Reginald was a one pint man. For years, he stopped at the neighborhood pub after work for one pint. Most of the other people in the pub were laborers who spent most of the evening in the pub. Reginald would take fifteen to twenty minutes to finish his pint.

One afternoon Reginald asked for a second pint. Everyone stopped talking and looked at him. The bar-keeper looked embarrassed. He looked like he was embarrassed for Reginald.

“You can’t have two pints,” a laborer on a stool next to Reginald told him. “You’ve only signed up for one. You’d have to increase your subscription price.”

Reggie didn’t know what the man was talking about, but he didn’t order the second pint. On his way out, he felt somehow that not taking his second pint didn’t make up for asking for it in the first place.

“I can be a one pint man who has a second pint on occasion at my own discretion,” he told himself later.

He kept going to the pub. Every now and then he’d order two pints, but when he did everyone seemed to ignore him.

Time and Money?

One day someone (we don’t know who, but one who knew) told Bill that he had only 24 hours left to live, but he could have ten million dollars ($) to spend any way he liked - to make up for it?

- - - - - - - - - - -

This same person (we don’t know who, but one who knew) made offers to other people. They could have one hundred million dollars and give up the rest of their lives except for the next day, or a few million and the next week. No one wanted to take a month for just a hundred thousand dollars.

- - - - - - - - - - -

And there are stories about people who sold their souls to the devil in exchange for something they wanted real bad.

After the Game

It was dark. It was really dark. It was one of those nights where you just couldn’t see anything. We were back behind the gym after an away game waiting for our parents to pick us up. Now, years later (more years than I had lived at that point), I can imagine a parent driving around behind the school, seeing no lights anywhere, wondering if it was the wrong time or place - then illuminating with headlights a huddled pack of adolescents looking like early man on the plains of Africa. One kid kept walking off into the dark and coming back. Years later (not as many years later as he had lived at that point, though), he died in a car wreck and they named the new gym after him. Uncomfortable, I kept wondering what he might come back as. We made fun of him, of course. We peed on the wall of the gym in the dark. The older kids talked bad about the principal.

The Winner

There was a little boy who, once he grew up a bit, began to play baseball. He pitched.

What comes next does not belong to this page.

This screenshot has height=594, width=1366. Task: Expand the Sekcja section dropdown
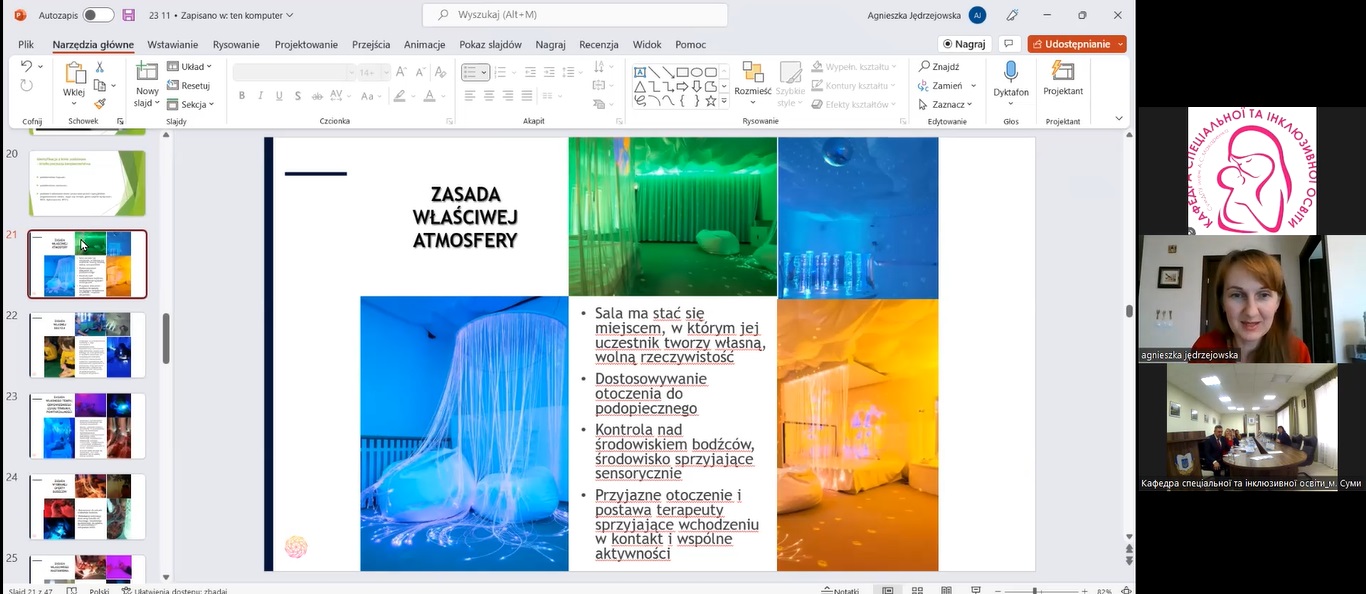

As it turned out, he pitched very well. He pitched so well that his team won all the time.

He went to college on a scholarship and his college team won championships every year he played.

A pretty good professional team drafted him and they won the pennant when he pitched for them.

For Harpo Hitch

Ted Builds a Car

Three hundred years ago Ted thought up an automobile.

He designed the whole thing: engine, transmission, suspension, you name it. Et cetera. Tires.

Ted had to develop several technologies to build his car: he had to mine certain ores, make the right size and shape chunks of metal out of them.

Ted Builds a Car

He had to invent, design and build machine tools. He found all the right materials for his tires and built machines to build the tires.

He refined gasoline. And built a long road.

And showed Bill how to drive the car. Bill hopped in the car and drove two hundred miles per hour.

“I am a human being that can go two hundred miles per hour,” Bill said.